The Caregiver’s Tales: A Blog
A nice thing about spring, especially the days when it dresses up like summer, is how cool it gets in the evening. The heat of a summer day, which lingers into the night, is only a hint in the warm days of late spring. When the sun goes down, the heat goes down. The yard is a nice place to walk. The flowers still have a spring in their step.g walk.
I had a nice grandpa week. Got to spend time with the newest grandson, barely eight weeks old. He smiled when I held him, but it might have been gas. I think babies and old men have the same constitution. We like to sleep, be fed, and be rocked. And some of us, if we’re unlucky, need our diapers changed. Maybe my time will come. Who knows. A bridge to be crossed.
I mostly feel rootless. Like mosses or liverworts. I drift along on the surface of wherever I am, perfectly content to be there while actually being nowhere. Today I’m in Virginia. And I could live here. Easily. But then again, I could live in Big Bend, or Taos, or London, or New York, or the Black Hills. They’re all places I’ve been and all places where I felt comfortable once there. Of course, being rootless means I’d never stay. But why should that stop me from living somewhere?
I took a look-back trip the other day to see the high school I attended when I left home at fourteen. It was a nice trip as previously reported, but unfortunately it opened the window for more looking back. For several early mornings, I found myself in re-live mode, re-examining old life decisions. Not a profitable exercise. Eventually, I broke free, but it was semi-exhausting.

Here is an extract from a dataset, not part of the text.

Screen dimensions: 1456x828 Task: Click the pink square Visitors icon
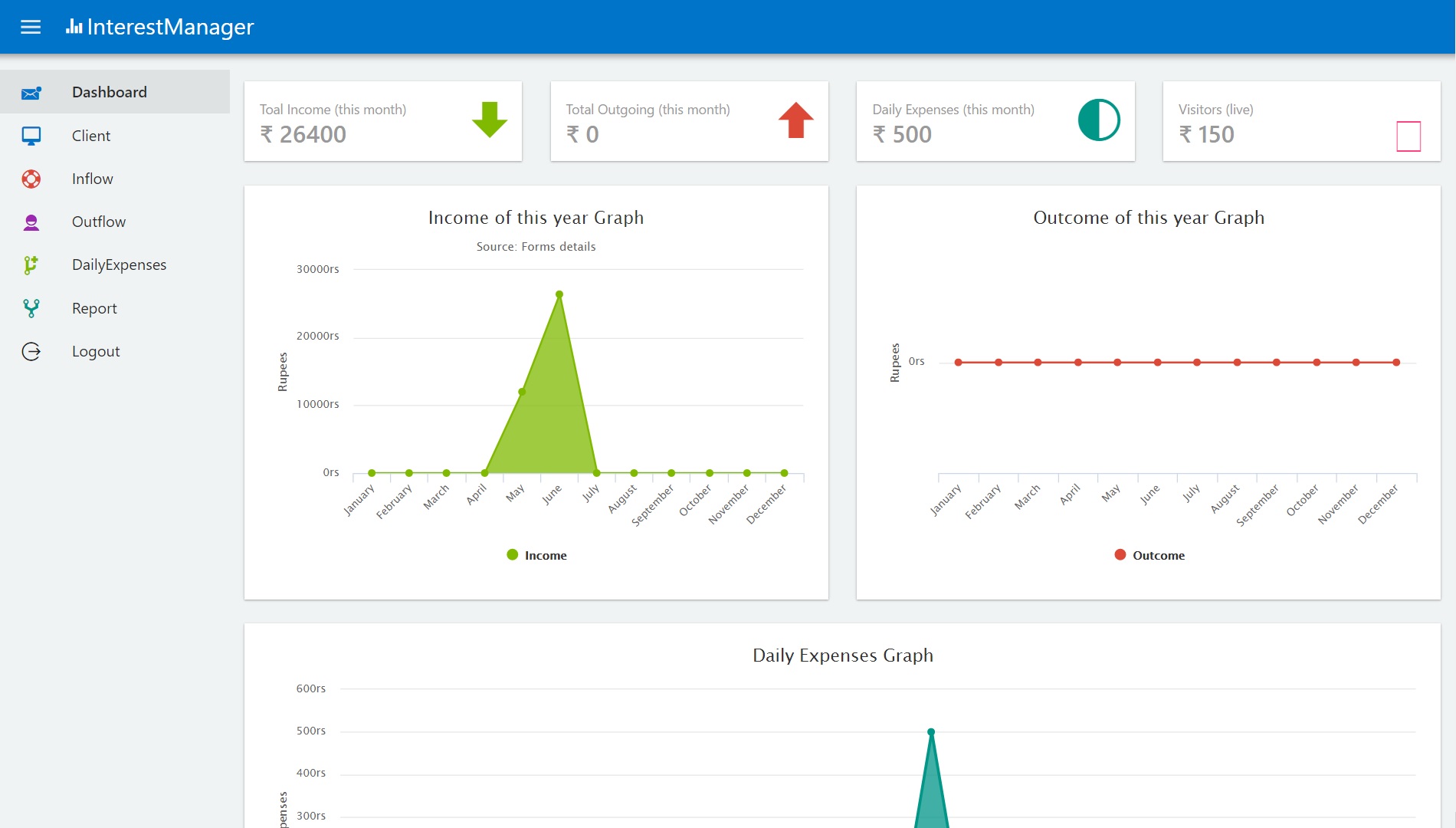pyautogui.click(x=1408, y=136)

I miss my mother. She died when I was twenty-one in the middle of my two year tour of active duty in the US Naval Reserve. I was in Charleston when I got the call the morning after she passed. I’m not sure I ever got over it although I wouldn’t know how to tell. I left the base for most of thirty days, and when I came back I picked up where I left off.
I stepped back into my past yesterday. It went better than expected. Most the past was still there visible through the vibrant new schools built on and in the shell of the old. In 1960 I was in the first class of a new minor seminary just outside Richmond Virginia. I lasted two years. I think the seminary lasted about fifteen. These days the grounds are home to two college prep schools.
I spent most of my formative years bouncing back and forth between two states, California and Virginia, with intermediate stops in Louisiana and Texas. Eventually, I ended up in Texas, but that’s another story. The bottom line is this. I have lots of sweet memories in states where I no longer live but only get to visit.
My north fence garden is filling in nicely. I created it as support for a struggling chinquapin oak that was trying to survive in bare ground. The garden and the oak seem to be doing well. I’m particularly impressed with the upright rosemary, a plant that previously never graced my grounds. I have no idea why, but we always bought prostrate rosemary. Things change I guess.